- Operational scope: Assassination attempt
- Planned: November 7, 1992
- Planned by: Israel Defense Forces
- Objective: Assassinate Saddam Hussein at his uncle's funeral
- Outcome: Plan cancelled following a training disaster in which 5 Israeli soldiers were killed and 6 others were wounded

= Operation Bramble Bush =

1992 Israeli plan to assassinate Iraqi president Saddam Hussein

Operation Bramble Bush (מבצע שיח אטד) was an Israeli plan to assassinate Iraqi President Saddam Hussein, in 1992. It was described in full in December 2003 by the Israeli newspaper Yedioth Ahronoth, but news reports had circulated about the plot since January 1999. The plan was conceived as retaliation for Iraqi Scud missile attacks during the Gulf War. Another motivation was the postwar revelation by UN inspectors that Iraq had been a few years away from potential nuclear, chemical, and biological weapons capability as well as the missile capability to hit Israel, and the fear that Hussein would continue trying to develop such capabilities. The plan was called off after five commandos were accidentally killed during the final rehearsal for the operation; the accident is known in Israel as the Tze'elim Bet disaster (אסון צאלים ב').

== Plan ==
IDF Chief of Staff Ehud Barak persuaded Prime Minister Yitzhak Shamir and then his successor Yitzhak Rabin to approve an operation to assassinate Saddam Hussein. In January 1992, he formed a team headed by Amiram Levin to examine ways Saddam could be assassinated. Various schemes were considered, among them crashing an Israeli plane or satellite in Iraq and then blowing it up when Hussein came to inspect it, creating a European straw company to sell him a new modern television studio from which he could broadcast his speeches and blowing it up as he broadcast, and detonating a booby-trapped monument as he stood before it at a memorial ceremony.

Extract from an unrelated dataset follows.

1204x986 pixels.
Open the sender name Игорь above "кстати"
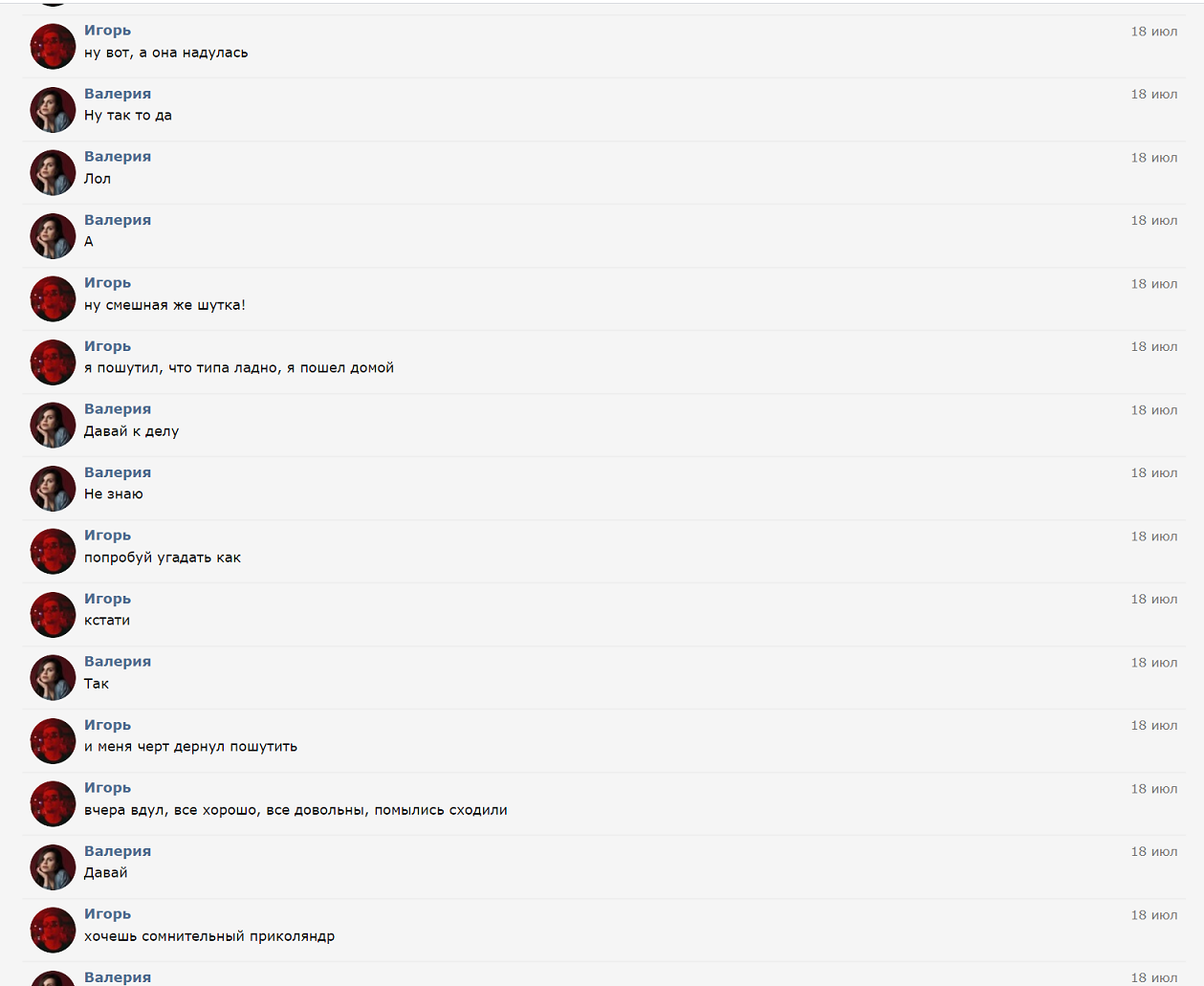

When Saddam's uncle, Khairallah Talfah, was discovered to be terminally ill, the Israelis decided to ambush the funeral party at the family's plot at the cemetery in Tikrit, as it was the only place outside of well-guarded Baghdad where it would surely be Saddam himself and not a body double. The Israelis closely followed Talfah's treatment in Jordan. When it was decided that he was taking too long to die, a plan was conceived for the Mossad to assassinate Barzan al-Tikriti, Saddam's half-brother who was then the Iraqi ambassador to the United Nations, and ambush Saddam at his funeral instead.

Under the plan, a commando team from the Israeli Army's elite Sayeret Matkal unit was to be inserted into Iraq by helicopter some distance away, travel to the cemetery in jeeps disguised to look like Iraqi Army vehicles and fitted with missile launchers, and kill Saddam with TV-guided "Midras" missiles.

Sayeret Matkal commandos drilled for the operation with a replica of the Hussein family's cemetery at the infantry training base near kibbutz Tze'elim in the Negev. When the commandos were declared ready, a rehearsal for the operation led by Doron Kempel was held for senior IDF commanders on November 5, 1992. Ehud Barak was among those in attendance. The operation's execution was planned for just two days away.

== Training accident ==
The members of the hit team drilled with live missiles, while members of the unit's intelligence and administrative staff played the part of Saddam and his entourage. The commandos fired live rounds at a convoy simulating the target after mistaking a "dry run", where a soldier posed as Saddam waving at crowds, for a "wet run", where Saddam's part was replaced by a mannequin due to weariness from the training as well as poor planning to the point where the same code word was used for both a "dry" and "wet" run. As a result, the commandos fired two missiles at their fellow soldiers simulating Saddam and his convoy, one of which hit the middle of the convoy while the other landed a few yards away. Five soldiers were killed and six wounded.

The plan was cancelled. Israeli press reports described the incident as a "training accident." Israeli censors tried to prevent Israeli newspapers from publishing the fact that the head of military intelligence, Uri Sagi, had witnessed the accident, but the censors relented a few weeks later. On November 24, the American newspaper The Miami Herald reported that the soldiers involved in the accident had been rehearsing a plan to kill Hezbollah leader Hassan Nasrallah. The New York Times, The Times, and the Independent also reported on the apparent attempt against Nasrallah, and the Israeli military censor complained the reporters from all newspapers involved had violated censorship laws.

== Aftermath ==
Seven years later, Operation Bramble Bush II once again targeted Saddam. Mossad agents had scouted locations in Iraq for the ambush of the Iraqi leader. However, as before, the plan was scrapped, this time because of both the British-American Operation Desert Fox and concerns that the operation could harm the Arab–Israeli peace process.